01: In der Dämmerstunde Berlin de l’aube à la nuit + Cellule 719

31 March, 2018 - 20:00
Paddenhoek

 

In the presence of Annik Leroy.

 

Followed by
CONVERSATION WITH ANNIK LEROY 
In the framework of DISSENT !, an initiative of Courtisane, Auguste Orts and Argos.

In der Dämmerstunde Berlin de l’aube à la nuit

Annik Leroy
,
BE
,
1980
,
16mm
,
b&w
,
67'

Two years have passed since my first trip to Berlin. This month of October shows me the picture of my loneliness. I can still hear the sound of my footsteps on the Landwehrkanal, their crunching, and then the silence, the silence of a city. These empty roads, whose desolation confuses me; a moment of love imprinted on my memory.” Paris - October 1980

“With this film I try to retrace my journey, my story through the ruins, neighbourhoods, and streets of Berlin. I filmed the dialogue that took place between the city and myself, the wanderings in the old neighbourhoods (Moabit, Kreuzberg, Wedding), places where you can still find most of the traces of the past, or rather what’s left of them.” (AL)

- _Data segment_
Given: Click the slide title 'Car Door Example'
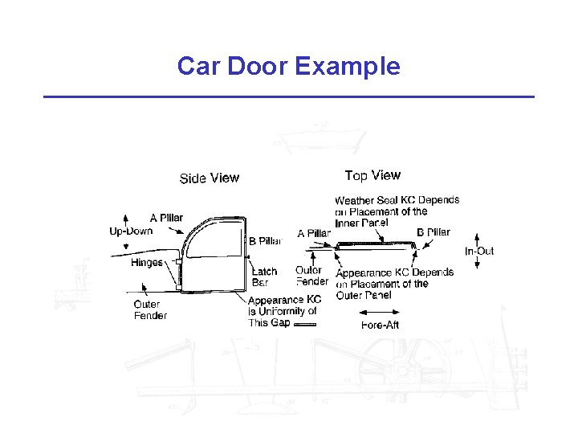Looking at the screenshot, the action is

- _Jobs_
1) From the screening notice, return the passage that begins with the words "01: In der Dämmerstunde" and stops after "Orts and Argos.".
2) Which old Berlin neighbourhoods does the screening notice name as places where the filmmaker wandered?

- _The replies_
1)
01: In der Dämmerstunde Berlin de l’aube à la nuit + Cellule 719

31 March, 2018 - 20:00
Paddenhoek

 

In the presence of Annik Leroy.

 

Followed by
CONVERSATION WITH ANNIK LEROY 
In the framework of DISSENT !, an initiative of Courtisane, Auguste Orts and Argos.

2) Moabit, Kreuzberg, and Wedding.